Tulane is offering a free semester to Puerto Rico college students impacted by Maria


Tulane University remembers what it is like to have your campus destroyed by a powerful hurricane, so in the wake of Hurricane Maria's direct hit on the island of Puerto Rico -- the New Orleans-based university wants to "pay it forward."

Tulane announced late last week that it will offer any student from a college or university in Puerto Rico a tuition-free guest semester at Tulane during the Spring of 2018.

Tulane's admissions blog goes on to explain that all an interested student will need to do is fill out a short application and pay spring tuition to his/her home university. Tulane officials say they will make every effort to accommodate students who cannot obtain a transcript or other academic records that may have been lost or damaged in the storms, and it will also make every effort to help these visiting students find free or reduced housing in and around Tulane's Uptown New Orleans campus.
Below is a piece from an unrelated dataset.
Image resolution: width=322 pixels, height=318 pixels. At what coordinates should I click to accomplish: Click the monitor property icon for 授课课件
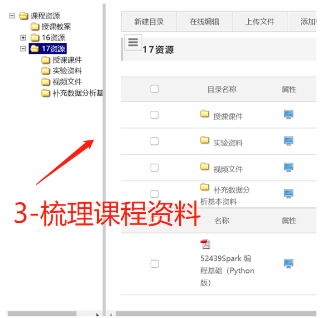pos(289,115)
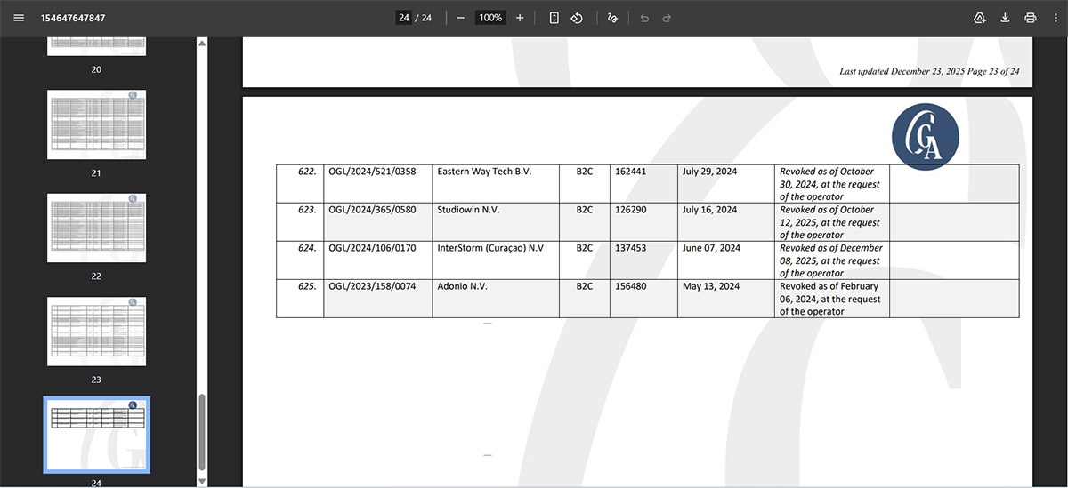Rotate the document counterclockwise

point(577,18)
The announcement is being met with widespread praise on social media, especially from Tulane alums who were displaced for an entire semester following Hurricane Katrina.

"Honestly, I almost cried", Tulane alum and New Orleans native Victoria Griggs told Circa about how she felt when she heard about Tulane's aid offer. "I just thought, this is how the world should be. Tulane students experienced so much pain during and after Katrina. I couldn't be more proud that the administration has chosen to use that painful experience as motivation to make the world better."

During Fall 2005, Tulane University was forced to close for the entire semester due to the widespread damage caused to the city of New Orleans by Hurricane Katrina. All Tulane students either had to enroll at another school or take the semester off.

For students who attended other colleges and universities, Tulane asked those schools to allow Tulane students to attend classes, free of charge, and without the typically required college transcripts and records.

"It was my senior year," Tulane alum Ariel Baverman explained to Circa while reflecting on her "Katrina" semester at Oglethorpe University. "Having to worry about whether this storm could potentially derail the rest of my life plans was too huge to fathom. Being able to attend school, when I couldn't reach my teachers gave me back a sense of normalcy. I wasn't sitting at home every day stressing about what was or wasn't happening. I could continue to work on my education and I was still able to graduate on time."

Tulane is also extending the offer for next semester to any students from the U.S. Virgin Islands and St. Maarten. Both of those islands were hit hard by Hurricane Irma.

These are the most destructive hurricanes in United States history.
And here's how much damage each one caused.
View the slideshow!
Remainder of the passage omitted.